Updated: Oct 19, 2022

When it came time to choose a “style play” for their second turn at directing in the Bleviss Laboratory Theatre, Brett Dahl found themself drawn to Marina Carr’s 2015 retelling of the Euripidean tragedy Hecuba. Dahl, who is an M.F.A. student in the Department of Drama, gravitated toward the script because of its feminist ethos, because of Carr’s visceral use of imagery, and because they saw in Hecuba’s persecution a metaphor for the marginalization of queer and trans people today.

Dahl’s queering of the play is perhaps most explicit in the casting. There are five named characters, three female and five male, all played by female, trans, or non-binary actors. The only pointed exception is the male actor playing the cynical yet strangely magnetic imperialist, Agamemnon.

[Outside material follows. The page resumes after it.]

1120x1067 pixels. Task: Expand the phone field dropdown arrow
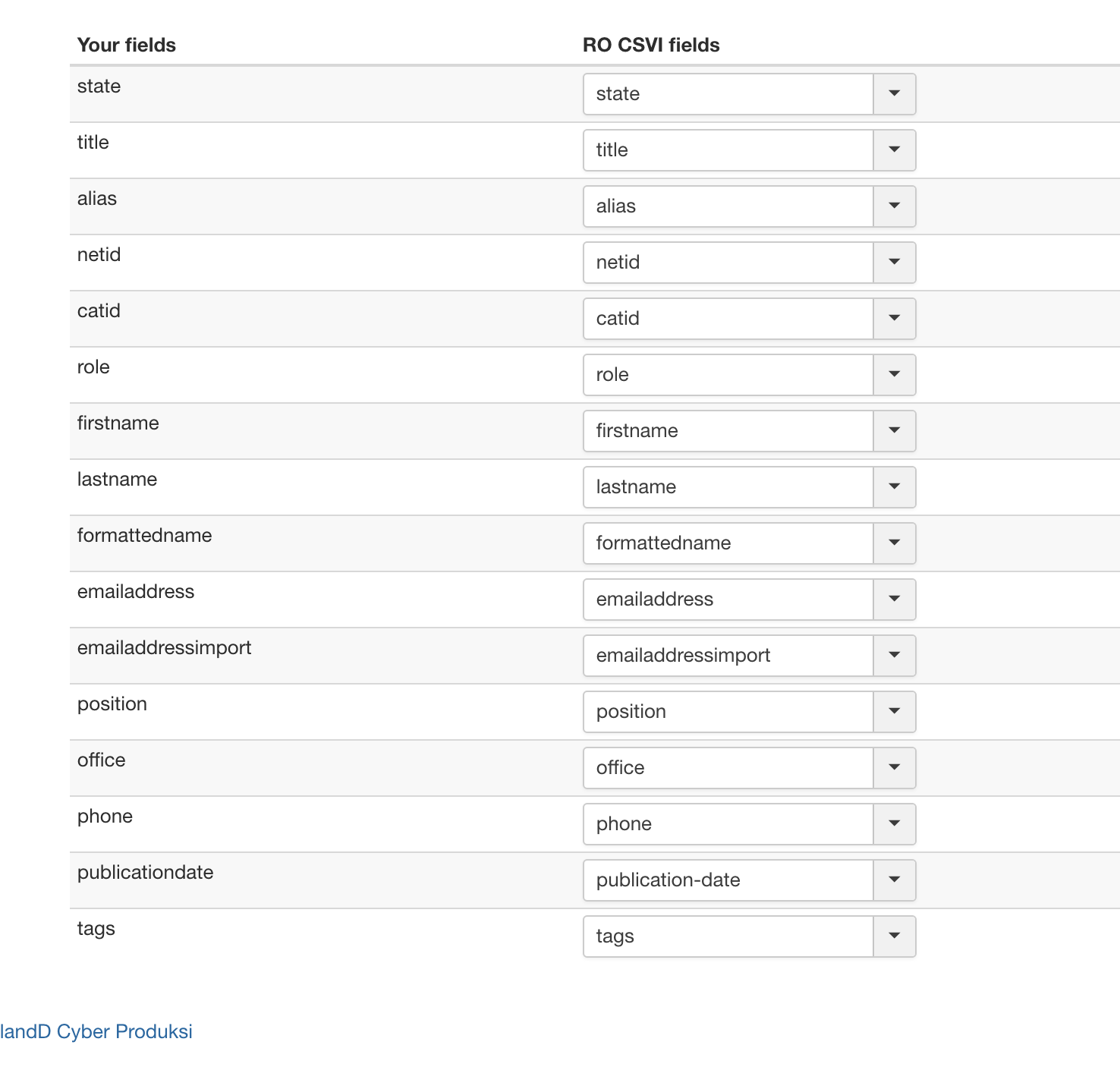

Hecuba, is, of course, the centrepiece of the play and Agamemnon’s opposite pole, attracting and repulsing him in equal measure. All of the other actors melt in and out of the chorus when it comes time to assume a role, removing a hood or altering their physicality to transform themselves onstage. Dahl’s chorus has no lines; indeed, no chorus is mentioned in the script. Instead, this chorus is an eerie collective of silent watchers, witnessing warily from the shadows, ever present but rarely implicated, haunting the sidelines like shades.

The design, too, is intended to evoke a shadowland, a limbo or purgatory halfway between the worlds of the living and the dead. During their research into grief and mourning in ancient Greece, Dahl and their designers learned that proper burial rites were essential for allowing the souls of the dead to cross over into the afterlife. The notion of a decade-long siege disrupting the natural cycles of birth, life, and death, with all their attendant rites, helped them fully appreciate the horror of Hecuba’s fate. Thus their Hecuba lives in a haunted realm, afflicted by loss and grief, cast into darkness and half-light. At the heart of the set, designed by Lieke den Bakker, is a metaphorical tear, a transparent curtain which cuts horizontally across the stage, hovering above the ruins of Troy like a gateway for ghosts. Skylar Veldhuis’ costumes offer an edgy, androgynous take on classical Greek garb, while Derek Miller’s sound design provides an energetic atmospheric counterpoint to the company’s elegiac singing.

As a director, Dahl is particularly interested to develop fresh ways of using physicality to communicate meaning onstage. To this end, they worked with their actors to discover a loosely choreographed repertoire of idiosyncratic movements: Hecuba gnaws wolfishly at her arms; Odysseus knocks at the side of his head; Polyxena flutters like a pinned bird. This gestural score

expresses each actor’s emotional or psychological understanding of their character through visceral, extralinguistic metaphor. Sly double casting, too, threads through the production: the actor who plays Cassandra is the one who deals the deadly blow to her sister; the actor who murders Polydorous is the same one who informs Hecuba that her son is dead. Through careful attention to theatre’s formal embodiment, Dahl and their actors bring this story of death—and, for survivors, of living past death—poignantly to life.